Intervention at snail’s speed

In November 2021, the federal government established a joint committee of regulators to address consumer rights violations and unfair practices in the money lending industry.

The agencies responsible for carrying out the investigation included the Federal Competition and Consumer Protection Commission (FCCPC), the Economic and Financial Crimes Commission (EFCC), the Central Bank of Nigeria (CBN) and the National Human Rights Commission. rights (NHRC).

Others involved in the investigation are the Independent Corrupt Practices Commission (ICPC) and the National Information Technology Development Agency (NITDA).

Four months later, the operations of these illegal loan sharks have continued unabated without any sanction from the country’s regulatory bodies.

FCCPC spokesperson Ondaje Idagwu said CIRI that the joint committee would crack down on loan sharks after triaging complaints sent in by the public.

“The joint committee has met and agreed on how to proceed, but what I can say is that there will be execution work very soon to close these loan companies , especially illegal companies.

“What we’re doing right now is gathering evidence and compiling our emails about complaints from people affected by the actions of these companies and that process takes time,” he said.

The email address to contact the Loan Application Complaints Task Force is [email protected]

A major decision taken against lending applications in Nigeria came in August 2021, when NITDA fined Soko Lending Company N10 million for sending threatening messages to borrowers, a practice considered a breach of security. private life.

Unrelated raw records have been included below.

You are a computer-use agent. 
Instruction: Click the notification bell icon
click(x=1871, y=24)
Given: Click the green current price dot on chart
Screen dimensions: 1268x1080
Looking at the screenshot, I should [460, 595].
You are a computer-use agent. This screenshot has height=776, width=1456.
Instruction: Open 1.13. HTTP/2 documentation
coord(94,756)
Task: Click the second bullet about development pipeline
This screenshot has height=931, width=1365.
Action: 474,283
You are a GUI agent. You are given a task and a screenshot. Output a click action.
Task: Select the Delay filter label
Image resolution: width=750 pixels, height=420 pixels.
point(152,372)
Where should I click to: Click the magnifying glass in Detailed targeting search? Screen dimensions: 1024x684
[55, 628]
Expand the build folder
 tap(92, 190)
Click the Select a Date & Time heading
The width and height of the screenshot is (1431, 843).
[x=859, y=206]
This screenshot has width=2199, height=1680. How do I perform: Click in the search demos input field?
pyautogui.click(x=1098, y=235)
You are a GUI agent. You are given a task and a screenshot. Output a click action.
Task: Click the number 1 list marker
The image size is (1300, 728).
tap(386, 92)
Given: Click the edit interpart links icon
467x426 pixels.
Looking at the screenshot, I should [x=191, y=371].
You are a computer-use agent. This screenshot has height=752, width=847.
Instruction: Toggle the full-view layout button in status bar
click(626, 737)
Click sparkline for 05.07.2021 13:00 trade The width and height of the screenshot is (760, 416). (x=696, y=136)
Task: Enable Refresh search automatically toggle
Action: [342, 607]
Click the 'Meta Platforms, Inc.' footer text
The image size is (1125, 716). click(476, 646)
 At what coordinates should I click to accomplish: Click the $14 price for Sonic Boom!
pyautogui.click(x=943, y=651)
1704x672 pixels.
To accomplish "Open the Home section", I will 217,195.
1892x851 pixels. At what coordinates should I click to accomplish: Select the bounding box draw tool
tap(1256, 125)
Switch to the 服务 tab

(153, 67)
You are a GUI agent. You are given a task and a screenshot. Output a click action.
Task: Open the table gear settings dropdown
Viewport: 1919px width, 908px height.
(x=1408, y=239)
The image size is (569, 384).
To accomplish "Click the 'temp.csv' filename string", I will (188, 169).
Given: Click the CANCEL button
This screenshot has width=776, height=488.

With regulatory agencies yet to act, online advocacy groups have sprung up to help victims of loan companies craft responses to harassing calls.

More than 1,500 victims have joined a private Facebook group, Mobile Loan Apps Debts Victims in Nigeria, to support each other and intimidate debt collectors who harass them with calls and messages.

Another group called Say No to Sokoloan, LCredit ETC on Facebook has over 1,700 members set up to provide psychological support to victims of harassment on loan apps.

The Central Bank of Nigeria (CBN) Consumer Protection Regulations do not allow a financial institution to contact friends, employers or relatives of a defaulting lender unless consent is granted.

Most loan applications blatantly ignore consumer protection regulations and regulators turn a blind eye. However, it is up to the breached users to take steps to seek redress.